───── Given passage ─────

# Fishing Jetties Monday the 17th



## BullyARed (Jun 19, 2010)

I plan to take my boat to the Galveston jetties (and bay if needed) to fish on Monday. Plan to fish from 07:00AM till 5:00PM. Cost sharing is $50 per person for oil & fuel & fee. Fishing partners can share cost for baits separately. Bring your own foods and drinks (no alcohol or beers - prefer non-smoking). I am also thinking about doing it on this Sunday also if I can find a marina to park my boat for two days. The boat is 22 ft SeaPro with 200HP Mercury. 
====


----------



## Justin League (Jun 11, 2011)

I am game for Monday. Give me a call 832-493-1075. Justin. If you got room, my brother came come aswell. Let me know.


----------



## BullyARed (Jun 19, 2010)

Sorry, I have to move this trip to other day.
===


----------



## charlie23 (Jan 11, 2005)

BullyARed said:


> Sorry, I have to move this trip to other day.
> ===


to when?

i didnt get your invite buddy


----------



## BullyARed (Jun 19, 2010)

charlie23 said:


> to when?
> 
> i didnt get your invite buddy


Charlie, you was already in the list with others. I was looking for two more. See my PM.
===


----------

───── Data shown ─────

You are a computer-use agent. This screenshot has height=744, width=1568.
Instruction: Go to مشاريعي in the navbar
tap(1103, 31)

─────

**What you need to do**:
(a) Please duplicate the part of the fishing-trip thread that opens with the words containing "I plan to take" and closes with "(Jun 11, 2011)".
(b) Decide whether each statement agrees with the fishing-trip thread, answering yes or no and quoting the words that settle it: (i) The trip's cost sharing is $40 per person. (ii) The boat is a 22 ft SeaPro with a 200HP Mercury. (iii) The fishing is planned to run until 5:00PM.
Work only from the fishing-trip thread.

**Results for each task**:
(a)
I plan to take my boat to the Galveston jetties (and bay if needed) to fish on Monday. Plan to fish from 07:00AM till 5:00PM. Cost sharing is $50 per person for oil & fuel & fee. Fishing partners can share cost for baits separately. Bring your own foods and drinks (no alcohol or beers - prefer non-smoking). I am also thinking about doing it on this Sunday also if I can find a marina to park my boat for two days. The boat is 22 ft SeaPro with 200HP Mercury. 
====


----------



## Justin League (Jun 11, 2011)

(b)
(i) No: "Cost sharing is $50 per person for oil & fuel & fee."
(ii) Yes: "The boat is 22 ft SeaPro with 200HP Mercury."
(iii) Yes: "Plan to fish from 07:00AM till 5:00PM."